In 1919, he was named personal secretary to the Minister of Foreign Affairs. Then, he was appointed librarian of the Ministry in 1922 and Adviser to the Peruvian Delegation in the Plebiscitary Commission for the Tacna-Arica Affair in 1924. In 1926, he was appointed Chief of the Archive of Limits, the cartographic department of the Ministry, and Representative to the Centenary of the Panama Congress.

In 1928, Porras, already a respected academic and published author, entered San Marcos obtaining a tenure position. He subsequently taught Spanish literature, history of Peru and diplomatic history. In 1933, he also started to teach at the Catholic University of Lima. During these years, he published several historical biographies and researches on the colonial period.

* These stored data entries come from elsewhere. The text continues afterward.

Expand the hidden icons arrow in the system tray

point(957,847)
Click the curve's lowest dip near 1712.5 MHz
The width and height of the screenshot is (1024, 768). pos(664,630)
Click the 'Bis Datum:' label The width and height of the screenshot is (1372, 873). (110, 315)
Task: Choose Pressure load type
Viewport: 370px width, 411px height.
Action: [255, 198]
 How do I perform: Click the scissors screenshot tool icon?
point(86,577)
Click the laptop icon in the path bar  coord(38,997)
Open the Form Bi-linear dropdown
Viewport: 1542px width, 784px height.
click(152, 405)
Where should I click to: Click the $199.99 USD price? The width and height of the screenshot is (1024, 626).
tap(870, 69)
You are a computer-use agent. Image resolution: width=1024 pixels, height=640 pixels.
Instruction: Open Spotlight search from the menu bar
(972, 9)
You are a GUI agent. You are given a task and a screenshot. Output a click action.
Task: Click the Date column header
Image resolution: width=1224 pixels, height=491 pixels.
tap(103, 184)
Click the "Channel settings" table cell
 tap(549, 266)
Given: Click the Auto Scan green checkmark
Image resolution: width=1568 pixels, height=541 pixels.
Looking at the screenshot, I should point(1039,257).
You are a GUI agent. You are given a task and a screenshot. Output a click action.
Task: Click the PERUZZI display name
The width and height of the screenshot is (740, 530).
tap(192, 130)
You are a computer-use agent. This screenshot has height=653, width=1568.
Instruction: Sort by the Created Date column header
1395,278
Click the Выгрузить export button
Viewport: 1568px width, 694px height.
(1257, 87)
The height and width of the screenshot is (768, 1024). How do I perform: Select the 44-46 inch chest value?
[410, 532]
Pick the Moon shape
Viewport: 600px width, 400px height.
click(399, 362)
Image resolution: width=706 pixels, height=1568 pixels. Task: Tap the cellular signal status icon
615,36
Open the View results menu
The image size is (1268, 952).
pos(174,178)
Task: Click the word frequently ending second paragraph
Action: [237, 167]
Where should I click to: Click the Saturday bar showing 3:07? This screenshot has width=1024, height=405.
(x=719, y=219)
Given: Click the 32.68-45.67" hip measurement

In 1934, he moved to Europe. In Spain, he conducted research at the General Archive of the Indies, the National Historical Archive and the Library of the Royal Palace of Madrid. Next year, Porras was appointed Counsellor of the Peruvian legation in Madrid and, in 1936, he was appointed Representative to the League of Nations in Geneva, a post he occupied until 1938. Before returning to his country in 1940, he edited some of the works of César Vallejo in Paris and continued his research at the Spanish archives.

In 1941, Porras was appointed Adviser to the Ministry and Chief of the Press Office. He was subsequently promoted to the ranks of Minister Plenipotentiary and Ambassador in 1942 and 1944, respectively. He entered the Hispanic Society of America in 1944 and obtained the National Prize of History in 1945. In 1948, he was appointed Ambassador to Spain. Upon his return in 1950, he was named Director of the Institute of History of San Marcos and was elected President of the Peruvian Institute of Hispanic Culture.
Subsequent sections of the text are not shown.